Nieco później, wszechobecna przestępczość zniknęła z ulic, ale mieszkańcy nigdy do końca nie zatracili swego pazura. Co zresztą lata później, czyli teraz, tysiące turystów może zobaczyć muralach. Pierwsze z nich pojawiły się w latach sześćdziesiątych ubiegłego wieku za sprawą lokalnego nauczyciela sztuki Francesco del Casino i anarchistów z Mediolanu. Ta forma nie umknęła też mieszkańcom, którzy poszli za ciosem i – za zgodą władz lokalnych – na przestrzeni lat domalowywali kolejne dzieła pośród wąskich i niewąskich uliczek. Początkowo często odnosiły się one do tego, jak Sardynia jest pomijana i zaniedbywana przez centralę w Rzymie. Nie brakuje też malowideł o wydźwięku antywojennym, krytykującym światowy ład czy też międzynarodowe elity.

,,Ile masakr niewinnych trzeba, by zakończyć rządy tyrana?” – mural odnoszący się zapewne do uśmiercenia tysięcy niewinnych Irakijczyków przez wojska amerykańskie, które obalały rządy Saddama Husajna.
W ciągu następnych dziesięcioleci w Orgosolo powstało kilkaset murali. Szacuje się, że może być ich teraz nawet około pięciuset (od dawna nikt ich nie liczy). A przypomnijmy, że to bardzo małe miasto – liczy niespełna pięć tysięcy mieszkańców. Mimo to przyciąga turystów z całego świata i jest obowiązkowym punktem zwiedzania Sardynii.

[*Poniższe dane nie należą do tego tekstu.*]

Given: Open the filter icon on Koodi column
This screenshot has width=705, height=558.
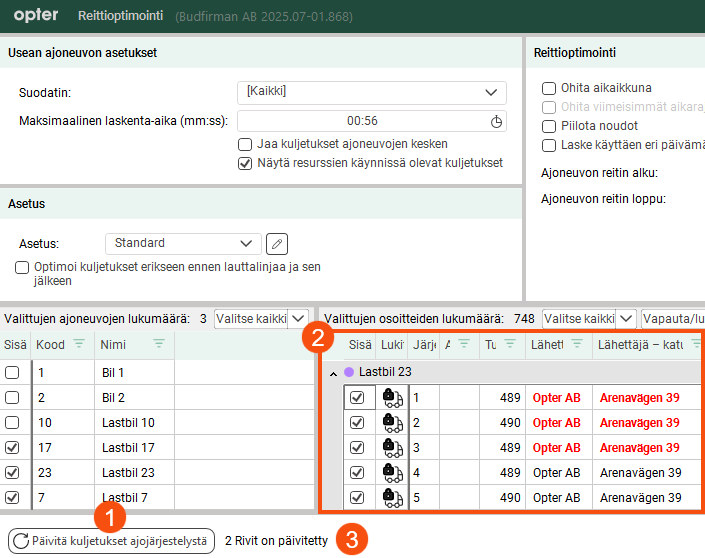Looking at the screenshot, I should (80, 344).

Sardyńskie kobiety. Można sobie obok nich usiąść i zrobić zdjęcie.

Tak jak zostało wspomniane na początku, Ostróda jest w dobrej pozycji wyjściowej, by w kolejnych latach takim ”Miastem Murali” powoli się stawać. Podobnie jak Orgosolo, niewiele jest tutaj zabudowy, która broni się sama i malowanie na niej mogłoby być odebrane jako brak szacunku. Wręcz przeciwnie, można powiedzieć, że ostródzka zabudowa w wielu miejscach tylko czeka, aż jakiś akt sztuki upiększy którąś z jej ścian.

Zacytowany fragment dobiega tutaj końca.